Quels scénarios pour sortir de l'imbroglio italien?

Pierluigi Bersani n'a pas réussi à former un gouvernement. ©REUTERS

La presse ne cesse d'échafauder des scénarios pour tenter de sortir de l'impasse dans laquelle l'Italie est plongée depuis des semaines.

Gouvernement de "concorde", "du président", "d'objectifs", "balnéaire", "technique de transition" ou nouvelles élections... La presse italienne se perd en conjectures sur les scénarios à suivre pour sortir de l'impasse actuelle.

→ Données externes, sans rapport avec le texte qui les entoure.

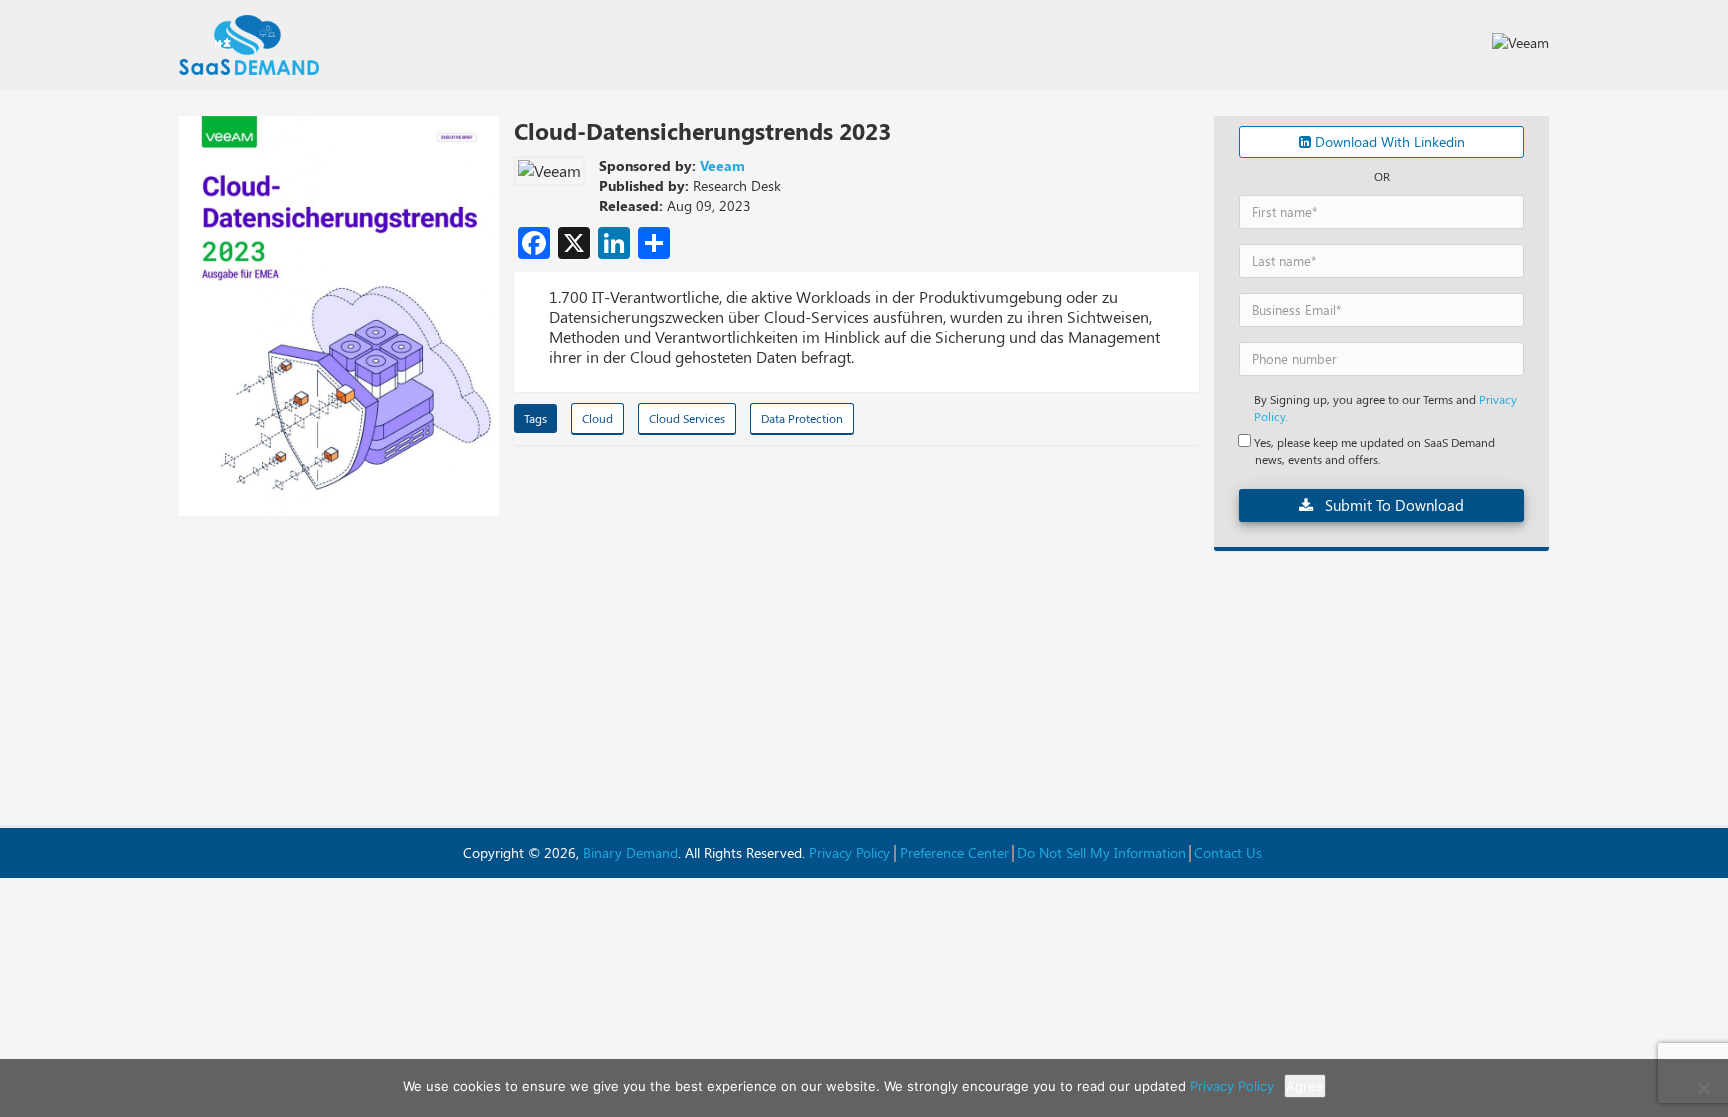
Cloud (597, 418)
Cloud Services (687, 418)
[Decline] (1703, 1088)
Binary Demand (630, 852)
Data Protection (802, 418)
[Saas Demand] (249, 45)
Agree (1305, 1086)
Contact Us (1228, 852)
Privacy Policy (849, 852)
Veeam (722, 165)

GOUVERNEMENT DE GRANDE COALITION - Ce gouvernement, surnommé "de concorde" ou "de large entente" par la presse, rassemblerait deux des trois grands blocs issus des élections de février: le Parti démocrate (PD, principal de parti de gauche) de Pier Luigi Bersani et le Peuple de la Liberté (PDL) de Silvio Berlusconi. Le Mouvement Cinq Étoiles de l'ex-comique Beppe Grillo, qui refuse de soutenir un gouvernement quel qu'il soit, n'en ferait pas partie. Principal obstacle à ce scénario, l'électorat du PD et les poids lourds du parti de M. Bersani rejettent fermement une telle alliance antagonique droite-gauche.

 GOUVERNEMENT "POLITIQUE" DE CENTRE-GAUCHE- Cet exécutif dirigé par M. Bersani bénéficierait d'une forme d'appui (abstention par exemple) de la droite berlusconienne lors du premier vote de confiance permettant de le faire démarrer. Problème: selon les médias, le PDL exige en échange un accord préalable sur le nom du prochain titulaire de la présidence de la République, qui doit être élu pour un mandat de sept ans à partir du 15 avril par le parlement actuel.

GOUVERNEMENT DE "BASSE INTENSITE POLITIQUE" - Un exécutif dirigé par une personnalité proche du PD comme le président du Sénat Pietro Grasso ou appréciée du M5S qui se concentrerait sur trois ou quatre grands points: réforme électorale, du financement des partis politiques, réduction de la taxe sur la résidence principale pour les couches populaires, adoption du budget.

GOUVERNEMENT DU PRESIDENT dit aussi "GOUVERNEMENT D'OBJECTIFS" ou "TECHNIQUE DE TRANSITION" - Ce gouvernement serait porté sur les fonts baptismaux par l'actuel président de la République Giorgio Napolitano, un ex-communiste modéré, très respecté en Italie. Composé d'experts, il serait soutenu à distance par les partis politiques depuis le parlement. Dirigé par une personnalité indépendante, ce serait une sorte de gouvernement Monti-bis sans Mario Monti, chargé d'appliquer un programme limité (nouvelle loi électorale, contrôle des finances, réduction des coûts de la politique...) en attendant de nouvelles élections dans 9 à 12 mois.

Les noms qui circulent sont ceux de M. Grasso, du président de la Cour Constitutionnelle Franco Gallo, 75 ans, d'Anna Maria Cancellieri, 69 ans, ministre de l'Intérieur du gouvernement Monti, de Fabrizio Saccomanni, 70 ans, directeur général de la Banque d'Italie, ou encore de l'ex-Premier ministre Giuliano Amato ou de l'ex-commissaire européenne Emma Bonino.

GOUVERNEMENT DIT "BALNEAIRE"  - Un exécutif durant seulement l'été dirigé par une personnalité neutre qui serait constitué uniquement pour réformer la loi électorale, cause de l'impasse actuelle, et gérer les affaires courantes, le temps d'organiser de nouvelles législatives à l'automne.

DES ELECTIONS DES CET ETE - Faute de solution, de nouvelles législatives pourraient être organisées en juin-juillet. Mais cette hypothèse est jugée improbable pour des raisons techniques car le parlement doit au préalable élire le successeur de Giorgio Napolitano, dont le mandat s'achève le 15 mai. En outre, la Constitution prévoit que ce dernier ne peut pas dissoudre le parlement dans les six derniers mois de son mandat ("semestre blanc"). A moins que M. Napolitano ne démissionne pour anticiper l'élection de son remplaçant qui pourrait ensuite dissoudre les chambres et organiser un nouveau scrutin.